As a rule, critics of ethnic nationalism conflate shared culture with shared ancestry - the very mistake that ethnic nationalisms are accused of. If a nation is defined in terms of a shared cultural feature, say a language, it is in principle open to anyone who learns the language and shows loyalty to it. It is true that membership by personal choice must be an exception in any ethnically defined nation. Nevertheless, historically, several leaders of ethnic nationalist movements have only acquired the relevant language (e.g. Finnish, Cymric, Breton, Lithuanian, Gaelic) as adults.

On the other hand, civic nationalism would seem either to justify withholding or withdrawing citizenship from those not subscribing to the nation's political creed or, alternatively, assuming an ideological homogeneity that must be rare in today's societies.

Finally, consistent application of civic criteria seems insufficient to mark out a nation rather than a political movement or a charity. The constitutions of modern liberal democracies resemble each other closely. Subscribing to one of them does not explain why one's allegiance should be to one national community rather than another. Adding a territorial criterion would be purely ad hoc since the political principles of embodied in a liberal constitution do not themselves explain why one's sense of solidarity should fall short at a state border. As a matter of fact, it would be misleading to divorce the importance of, say, the U.S. Constitution for U.S. citizens, from its historical role in the nation's formative events.

Thus the contrast between civic and ethnic nationalisms may, to some extent, be a red herring.
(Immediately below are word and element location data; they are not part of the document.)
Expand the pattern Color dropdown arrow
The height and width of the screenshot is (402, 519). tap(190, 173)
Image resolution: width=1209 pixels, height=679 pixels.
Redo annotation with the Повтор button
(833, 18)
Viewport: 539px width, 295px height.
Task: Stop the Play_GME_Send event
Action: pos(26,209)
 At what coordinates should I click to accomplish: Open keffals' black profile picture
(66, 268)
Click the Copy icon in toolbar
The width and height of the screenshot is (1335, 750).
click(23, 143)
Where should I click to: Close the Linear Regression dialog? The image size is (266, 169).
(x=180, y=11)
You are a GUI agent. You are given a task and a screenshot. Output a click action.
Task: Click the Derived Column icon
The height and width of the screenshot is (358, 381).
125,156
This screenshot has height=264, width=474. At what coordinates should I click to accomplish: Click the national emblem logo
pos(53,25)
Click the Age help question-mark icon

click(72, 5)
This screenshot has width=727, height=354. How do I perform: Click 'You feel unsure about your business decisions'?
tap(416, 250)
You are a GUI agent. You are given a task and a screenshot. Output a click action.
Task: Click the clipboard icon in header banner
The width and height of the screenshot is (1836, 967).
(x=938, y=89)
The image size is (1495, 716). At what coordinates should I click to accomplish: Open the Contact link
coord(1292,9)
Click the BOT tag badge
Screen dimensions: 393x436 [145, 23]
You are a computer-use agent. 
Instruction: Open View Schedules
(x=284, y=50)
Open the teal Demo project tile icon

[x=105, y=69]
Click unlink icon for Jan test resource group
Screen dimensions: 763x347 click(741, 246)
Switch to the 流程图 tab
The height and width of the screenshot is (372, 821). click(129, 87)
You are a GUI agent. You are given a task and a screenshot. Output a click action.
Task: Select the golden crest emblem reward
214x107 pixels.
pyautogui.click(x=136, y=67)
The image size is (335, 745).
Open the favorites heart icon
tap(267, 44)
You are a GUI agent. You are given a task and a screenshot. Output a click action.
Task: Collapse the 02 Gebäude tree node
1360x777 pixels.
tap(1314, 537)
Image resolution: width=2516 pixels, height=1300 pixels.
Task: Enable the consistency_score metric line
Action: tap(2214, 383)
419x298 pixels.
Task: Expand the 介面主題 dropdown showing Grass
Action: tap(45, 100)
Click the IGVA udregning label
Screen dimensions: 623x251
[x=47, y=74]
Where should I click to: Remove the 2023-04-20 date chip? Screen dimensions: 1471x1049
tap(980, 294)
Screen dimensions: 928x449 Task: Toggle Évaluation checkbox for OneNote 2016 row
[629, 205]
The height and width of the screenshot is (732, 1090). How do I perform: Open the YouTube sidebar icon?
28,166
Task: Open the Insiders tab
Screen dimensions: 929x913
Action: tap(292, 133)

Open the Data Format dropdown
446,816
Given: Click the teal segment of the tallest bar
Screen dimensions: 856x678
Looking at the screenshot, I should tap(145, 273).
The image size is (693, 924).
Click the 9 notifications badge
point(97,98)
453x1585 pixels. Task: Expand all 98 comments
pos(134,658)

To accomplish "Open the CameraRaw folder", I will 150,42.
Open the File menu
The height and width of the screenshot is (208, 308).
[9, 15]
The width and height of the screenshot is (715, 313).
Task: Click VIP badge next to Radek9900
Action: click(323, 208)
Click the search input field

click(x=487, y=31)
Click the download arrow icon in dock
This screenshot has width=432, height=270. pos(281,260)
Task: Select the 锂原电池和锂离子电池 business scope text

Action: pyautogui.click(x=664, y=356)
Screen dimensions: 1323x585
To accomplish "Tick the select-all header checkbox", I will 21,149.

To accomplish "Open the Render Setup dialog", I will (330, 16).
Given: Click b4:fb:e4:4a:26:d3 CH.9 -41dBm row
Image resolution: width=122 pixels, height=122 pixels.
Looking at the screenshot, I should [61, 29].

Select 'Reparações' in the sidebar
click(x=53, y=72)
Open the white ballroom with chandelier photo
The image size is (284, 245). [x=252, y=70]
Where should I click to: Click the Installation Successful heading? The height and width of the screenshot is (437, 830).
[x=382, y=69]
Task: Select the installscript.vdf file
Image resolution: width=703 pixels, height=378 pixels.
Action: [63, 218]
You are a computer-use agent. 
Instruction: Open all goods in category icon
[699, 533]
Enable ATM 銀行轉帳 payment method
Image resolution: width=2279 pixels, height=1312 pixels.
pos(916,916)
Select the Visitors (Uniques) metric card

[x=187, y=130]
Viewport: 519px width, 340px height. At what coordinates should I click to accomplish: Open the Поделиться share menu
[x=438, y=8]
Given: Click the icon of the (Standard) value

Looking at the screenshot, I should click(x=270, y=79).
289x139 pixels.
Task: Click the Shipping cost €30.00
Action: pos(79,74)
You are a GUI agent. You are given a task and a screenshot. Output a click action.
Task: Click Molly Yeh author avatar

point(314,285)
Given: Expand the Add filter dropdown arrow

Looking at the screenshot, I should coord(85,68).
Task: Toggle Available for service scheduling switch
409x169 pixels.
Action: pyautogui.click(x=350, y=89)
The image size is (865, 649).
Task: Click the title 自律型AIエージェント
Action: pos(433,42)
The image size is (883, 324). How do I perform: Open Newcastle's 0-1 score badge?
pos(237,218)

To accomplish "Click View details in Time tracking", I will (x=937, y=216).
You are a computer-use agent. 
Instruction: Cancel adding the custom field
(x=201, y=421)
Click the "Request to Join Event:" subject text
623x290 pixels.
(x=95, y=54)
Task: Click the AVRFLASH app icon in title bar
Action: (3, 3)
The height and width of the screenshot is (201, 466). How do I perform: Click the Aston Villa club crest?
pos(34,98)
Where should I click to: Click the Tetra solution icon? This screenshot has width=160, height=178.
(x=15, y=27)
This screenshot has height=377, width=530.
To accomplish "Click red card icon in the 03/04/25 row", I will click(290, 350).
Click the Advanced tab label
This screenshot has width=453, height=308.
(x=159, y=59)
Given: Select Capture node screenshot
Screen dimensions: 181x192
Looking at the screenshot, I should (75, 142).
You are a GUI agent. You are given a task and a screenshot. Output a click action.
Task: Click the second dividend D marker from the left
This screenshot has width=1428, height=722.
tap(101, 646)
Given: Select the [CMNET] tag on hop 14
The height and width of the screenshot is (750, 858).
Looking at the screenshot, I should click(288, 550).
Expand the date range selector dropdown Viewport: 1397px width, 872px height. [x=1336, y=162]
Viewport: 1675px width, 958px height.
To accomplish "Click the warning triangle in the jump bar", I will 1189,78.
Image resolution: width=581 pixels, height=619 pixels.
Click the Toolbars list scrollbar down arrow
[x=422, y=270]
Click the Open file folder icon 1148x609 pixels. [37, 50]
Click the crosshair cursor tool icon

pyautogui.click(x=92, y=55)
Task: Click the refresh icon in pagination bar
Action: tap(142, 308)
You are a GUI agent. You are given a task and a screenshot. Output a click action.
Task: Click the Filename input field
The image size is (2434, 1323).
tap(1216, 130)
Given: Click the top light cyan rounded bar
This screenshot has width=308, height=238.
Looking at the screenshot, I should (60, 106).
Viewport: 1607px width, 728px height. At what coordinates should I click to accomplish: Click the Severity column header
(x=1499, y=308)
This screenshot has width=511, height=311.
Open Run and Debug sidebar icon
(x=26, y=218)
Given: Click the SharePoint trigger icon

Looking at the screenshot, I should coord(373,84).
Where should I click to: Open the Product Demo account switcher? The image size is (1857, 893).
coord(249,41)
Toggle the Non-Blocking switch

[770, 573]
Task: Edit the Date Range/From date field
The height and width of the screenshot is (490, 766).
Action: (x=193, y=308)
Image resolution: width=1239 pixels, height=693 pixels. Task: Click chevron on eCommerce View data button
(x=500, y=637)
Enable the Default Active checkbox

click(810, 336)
It seems that all nationalisms, by definition, must be 'particularist' in the following sense. As a nationalist, I believe that my membership in a nation (in whatever way defined) is essential to my personal identity. I believe that I cannot fully express this identity unless I have access to political institutions that reflect the particularity of the nation to which I belong. I assume a relation which, like friendship or kinship, by definition excludes some people and includes others.

Hence a person who works for a nationalist cause - say, a Chechen working for the freedom of Chechnia - need not think of his own nation as superior to others. What makes his cause a 'particularist' one is the fact that it is related to his life in a way that it cannot be related to ours. He is facing choices that would not be within our intelligible reach, since his particular situation is different from ours.

On the other hand, while his belonging to a certain nation rather than another is a fact, what he will do about this fact will depend on what he makes of his identity as a Chechen as opposed to his other, potentially conflicting, loyalties. Acknowledging a fact is compatible with reflecting on it and drawing various conclusions from it. Nothing is implied about whether, say, governments ought to, or ought not to, foster a sense of national belonging among their citizens.

Related questions have previously been discussed by the present writer (Lagerspetz 1992, 1996a).

Literature

Anderson, Benedict (1982): Imagined Communities (London: Verso).

Bauhn, Per (1995): Nationalism and Morality (Lund University Press).

Greenfeld, Liah (1992): Nationalism - Five Roads to Modernity (Harvard University Press).

Häyry, H & Häyry, M (1993): 'Reason and Nation?' International Journal of Moral and Social Studies 8, 143-154.

Lagerspetz, Olli (1992): 'Legitimacy and Trust'. Philosophical Investigations 15, 1-21.

Lagerspetz, Olli (1996a): The Tacit Demand - A Study in Trust (Åbo Academy Press).

Rousseau, J-J (1987): 'On the Social Contract'. In Basic Political Writings (Indianapolis: Hackett).